> **Problem details**
Convert the data into a numbered list, starting at the line that contains "You are a GUI" and ending at the last line of the data. Skip blank lines and leave the pictures out.

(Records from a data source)
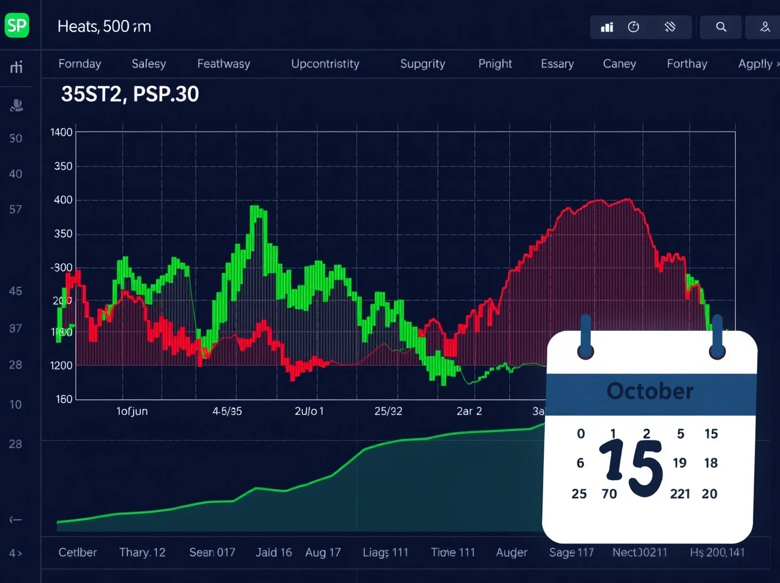
Task: Switch to the Fornday tab
Action: 80,64
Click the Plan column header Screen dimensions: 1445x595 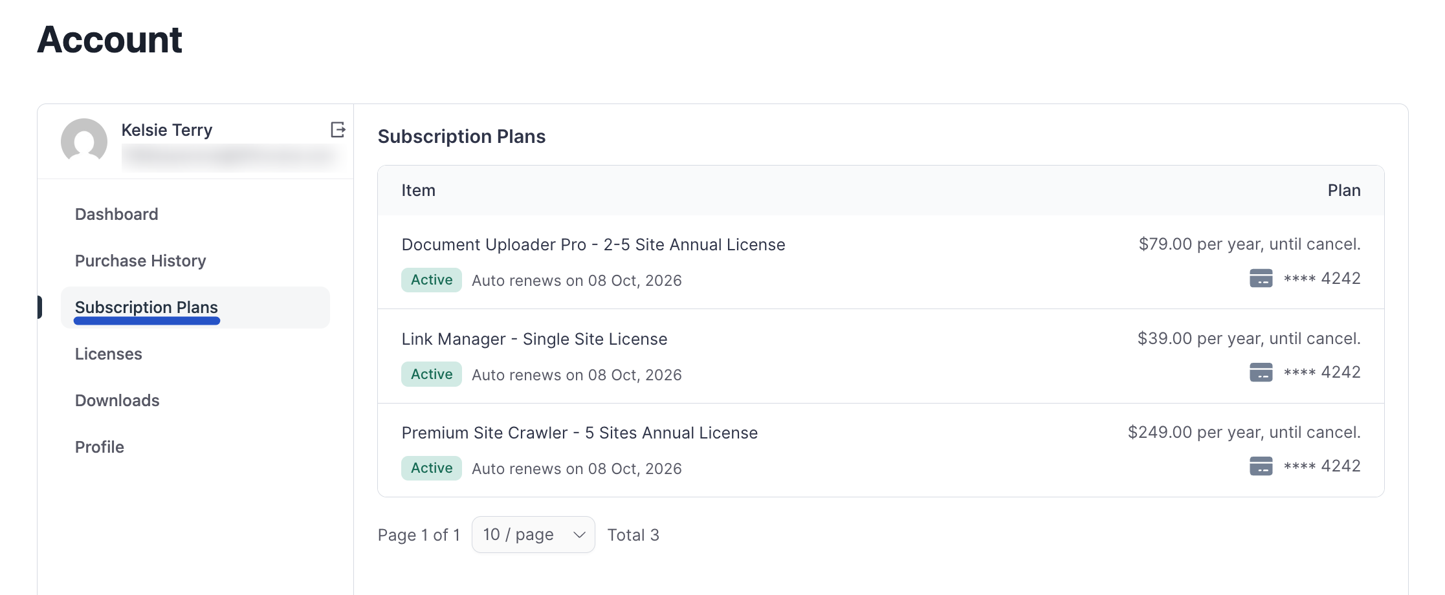click(1344, 190)
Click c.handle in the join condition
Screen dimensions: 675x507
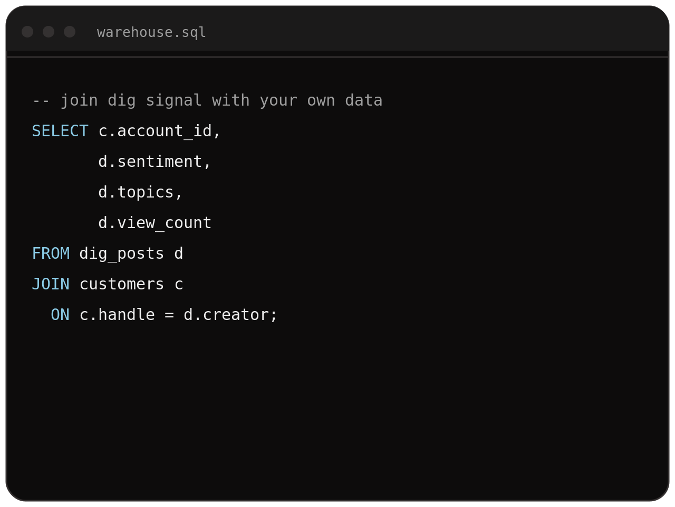click(117, 315)
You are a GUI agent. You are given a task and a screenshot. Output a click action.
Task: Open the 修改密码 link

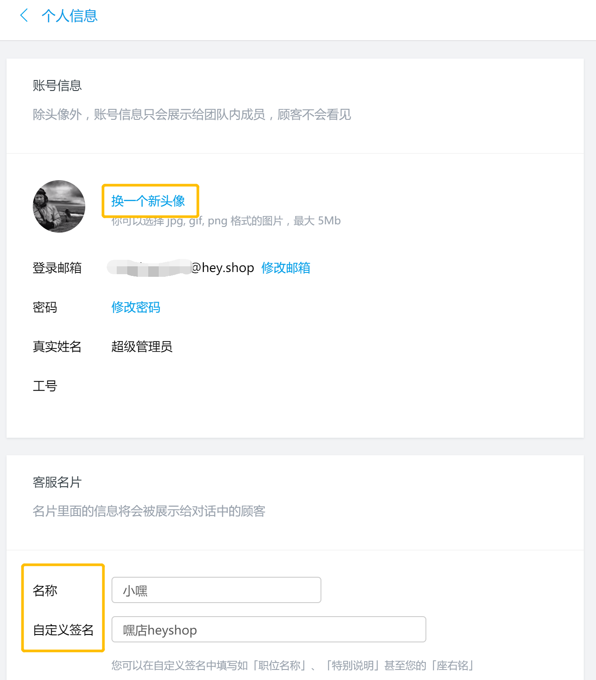coord(136,307)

> **Written reply**
1. You are a GUI agent. You are given a task and a screenshot. Output a click action.
2. Task: Open the 修改密码 link
3. coord(136,307)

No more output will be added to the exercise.